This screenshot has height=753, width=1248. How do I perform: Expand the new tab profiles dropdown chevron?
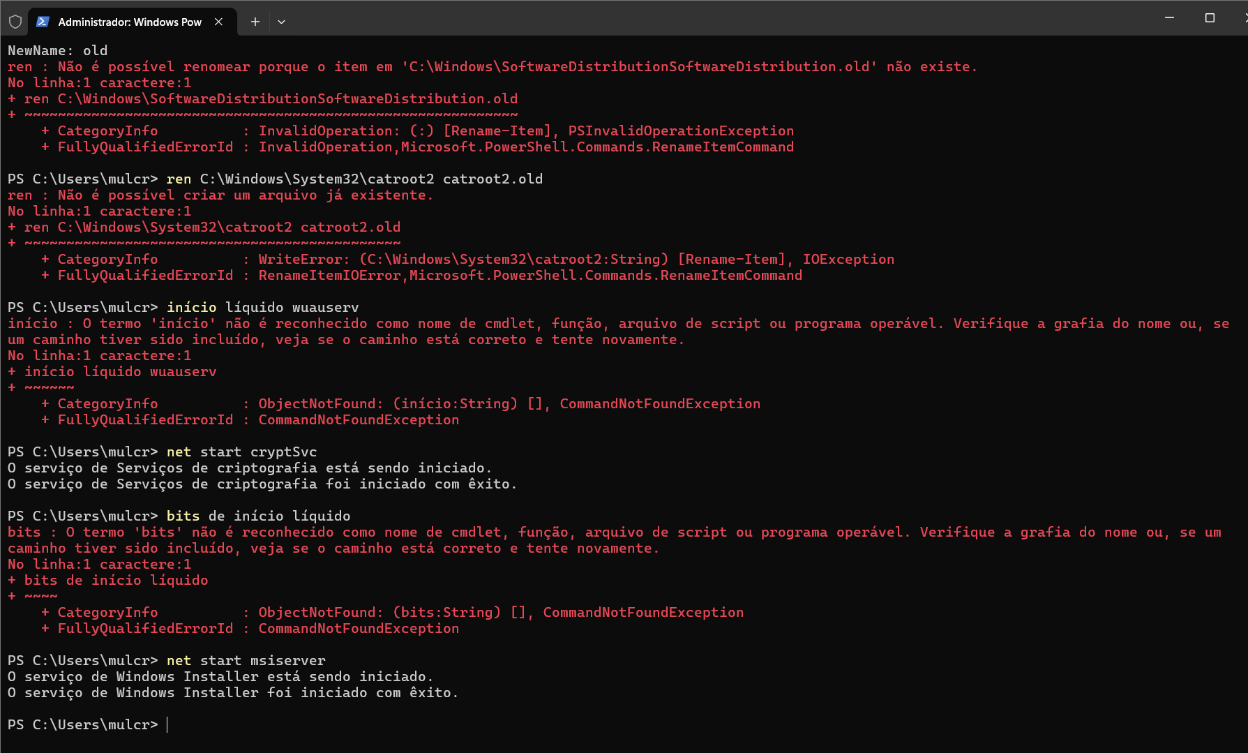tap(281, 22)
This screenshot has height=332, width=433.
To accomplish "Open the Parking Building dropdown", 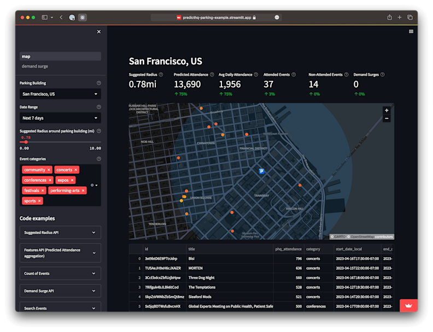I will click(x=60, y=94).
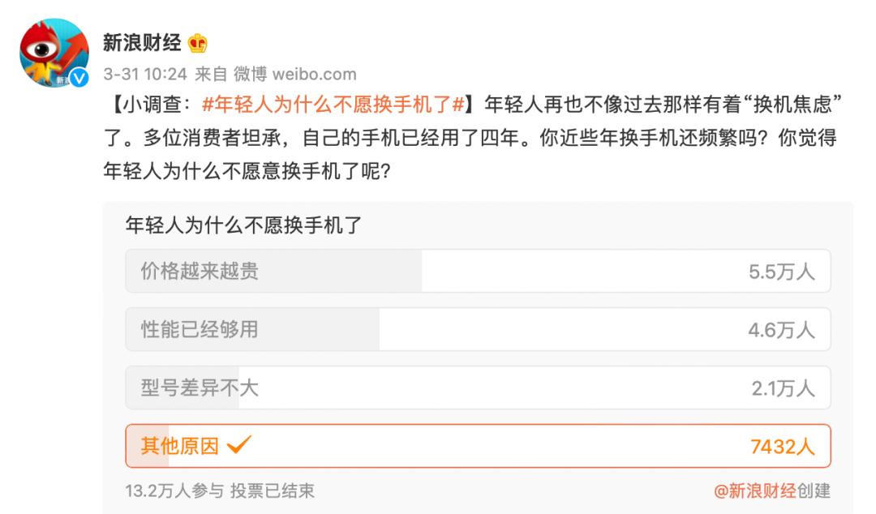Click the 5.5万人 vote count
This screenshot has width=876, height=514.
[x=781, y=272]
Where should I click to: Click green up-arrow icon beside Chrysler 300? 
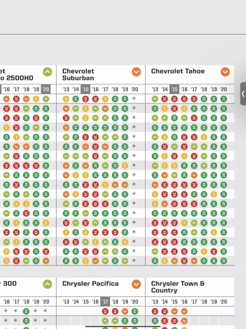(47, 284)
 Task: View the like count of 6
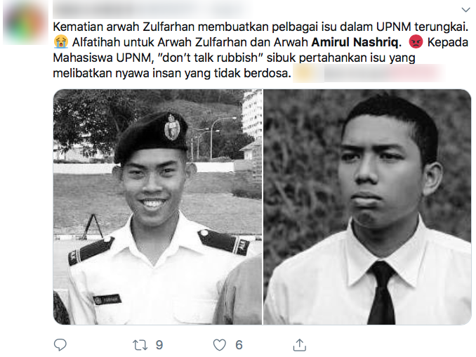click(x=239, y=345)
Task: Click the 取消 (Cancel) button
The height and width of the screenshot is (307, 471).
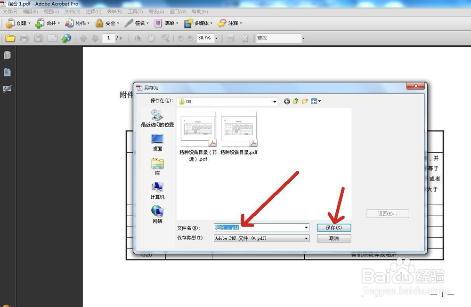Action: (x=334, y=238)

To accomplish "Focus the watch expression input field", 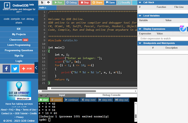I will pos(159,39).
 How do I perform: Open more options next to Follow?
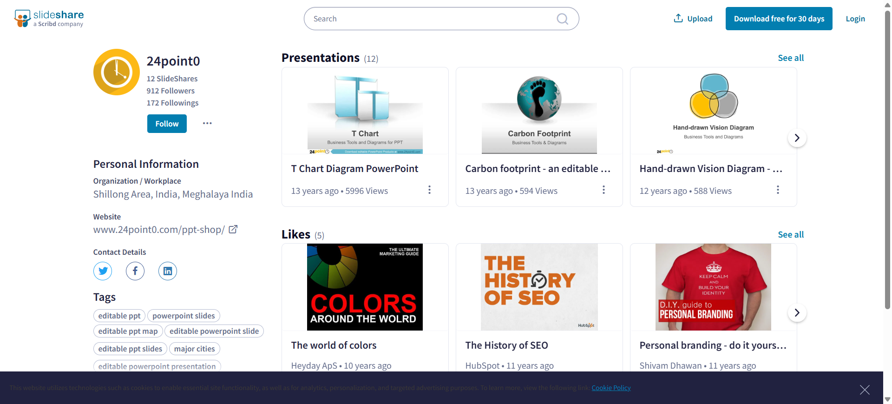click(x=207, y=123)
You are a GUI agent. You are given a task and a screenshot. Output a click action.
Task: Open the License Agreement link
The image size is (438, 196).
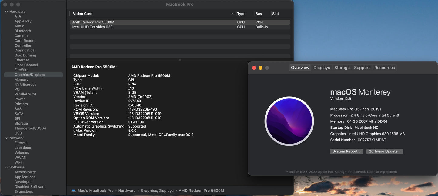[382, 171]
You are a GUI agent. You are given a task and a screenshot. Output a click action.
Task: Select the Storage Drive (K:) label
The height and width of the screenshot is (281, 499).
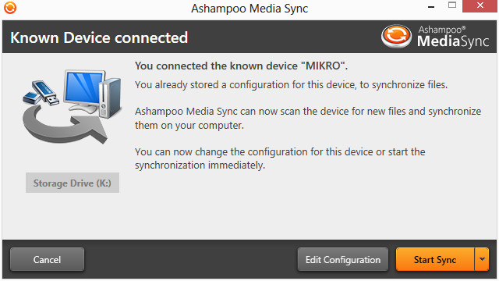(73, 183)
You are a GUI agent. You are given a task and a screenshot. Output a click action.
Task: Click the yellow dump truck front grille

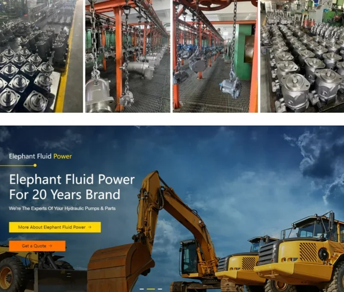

━━━━━━━━━━

**Assignment**
Each line, from the beginning of the listing to the line bearing "This screenshot has height=332, width=433." inclusive, should be copied exactly; the pictures stay out.

**Result of the exercise**
This screenshot has height=753, width=1248. How do I perform: Expand the new tab profiles dropdown chevron?
tap(281, 22)
This screenshot has height=332, width=433.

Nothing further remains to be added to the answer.